God your Lord is the ultimate Supreme Being and the highest possible Authority. He is the great, mighty and awesome God, who does not give special consideration or take bribes. (Devarim 10:17)

The human mind has a hard time understanding God; the best we can do is extrapolate from human experience. For this reason, it is difficult for us to imagine a God with no needs. One commentary (Bchor Shor) explained this abstract concept in terms much more readily grasped: God “owns” all of existence; therefore, the thought that we can give God something is an absurdity. Similarly, Rashi explains that we cannot give God a monetary bribe: God does not “have a price.” True belief in an infinite God necessarily leads to this conclusion: What can a finite, limited human being possibly give to a God that is beyond space, time and matter? What currency could possibly be used to “pay off” such a deity? Unfortunately, the human mind has trouble processing this paradox; the motto “In God we trust” is meaningful to many people only when it appears on legal tender.

Given the absurdity of “bribing” God, a number of the commentaries (Rambam, Ramban, Seforno) suggest that the bribe mentioned in the verse above refers to a different sort of currency: mitzvot. We may tempted to believe that performing a good deed can cause God to “forget,” or at least to look the other way, when we sin. The reasoning seems to be that because God so values those who follow His ways, a well-timed mitzvah can erase a slew of bad deeds.

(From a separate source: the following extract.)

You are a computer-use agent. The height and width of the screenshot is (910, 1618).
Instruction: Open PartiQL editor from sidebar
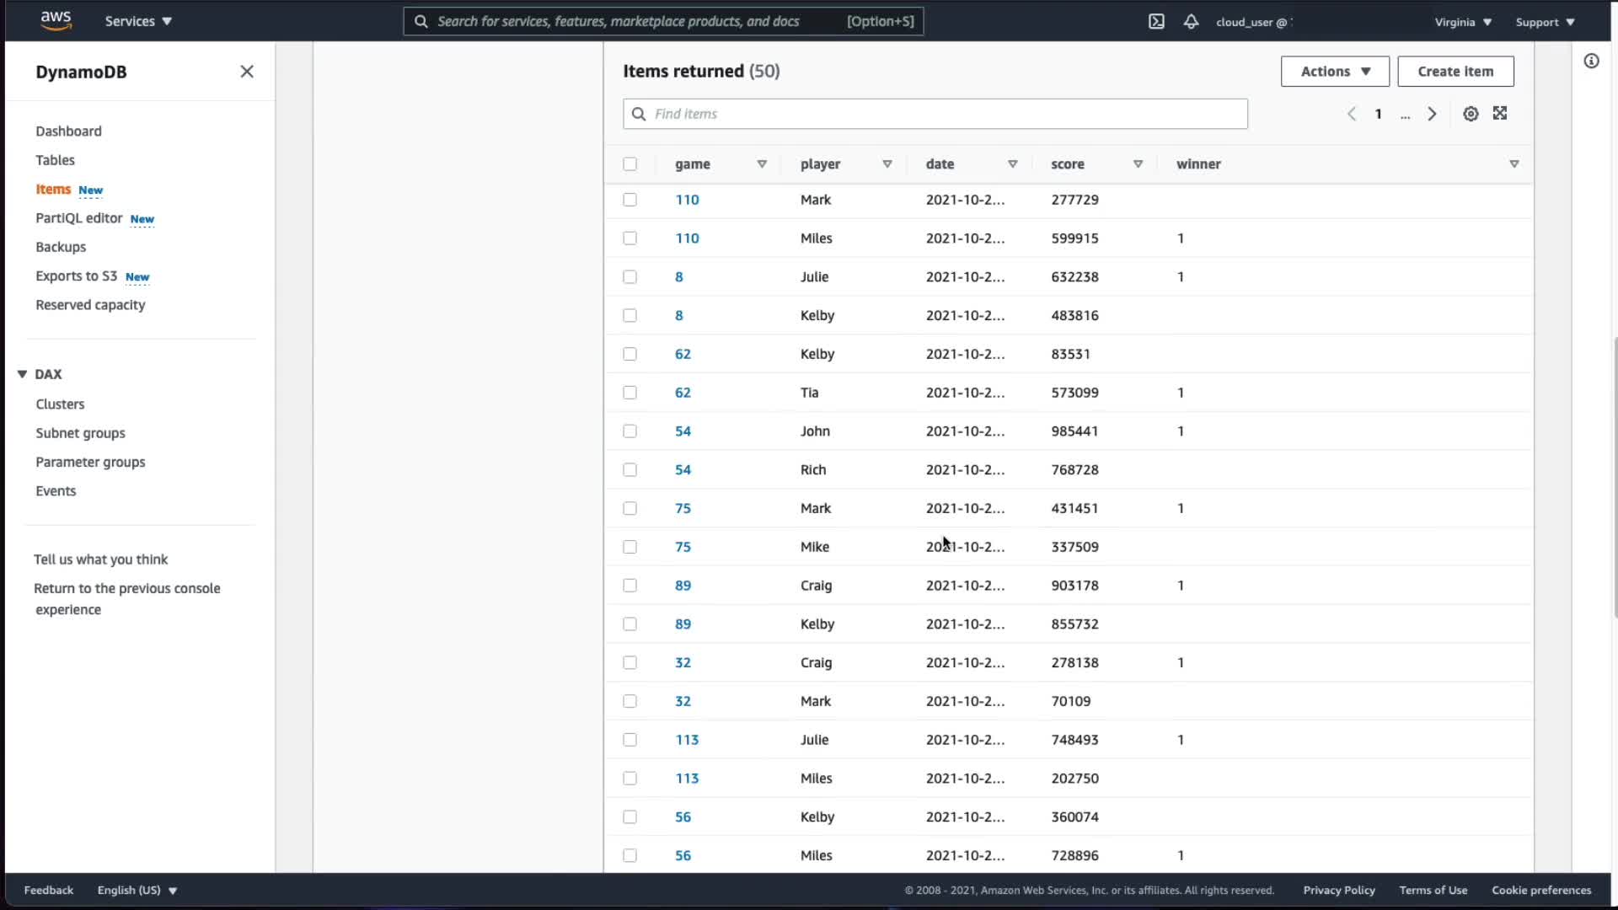click(x=79, y=218)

To this thinking, the Torah responds: God does not take bribes. The spiritual universe works in a more straightforward manner: We are rewarded for our good deeds, and punished for misdeeds. We cannot “make an arrangement” with God. On the other hand, if we have strayed, teshuva is always possible; regret for past misdeeds, coupled with a commitment to change, is a mitzvah in and of itself. Despite the fact that the Torah’s warning seems stern and somewhat off-putting - “He is a mighty and awesome God who does not give special consideration or take bribes” - the very next verse tempers this foreboding and ominous statement with a clear counter-statement:

He brings justice to the orphan and widow, and loves the foreigner, granting him food and clothing. You must also show love toward the foreigner, since you were foreigners in the land of Egypt. Remain in awe of God, serve Him, cling to Him, and swear by His name.
(Devarim 10:18-20)

We are encouraged to emulate God, to partner with God - not because this behavior will erase any negative things we have done or will do, but because moral behavior is kind, and just, and good. God cannot be bribed, but He is happy to take on “junior associates and partners” here on earth, people who are willing to behave in a god-like manner and fill the world with godliness. The more we adopt God’s behaviors, the more we are kind, giving, supportive of others, the more godliness will come into the world – and that is surely no trivial goal.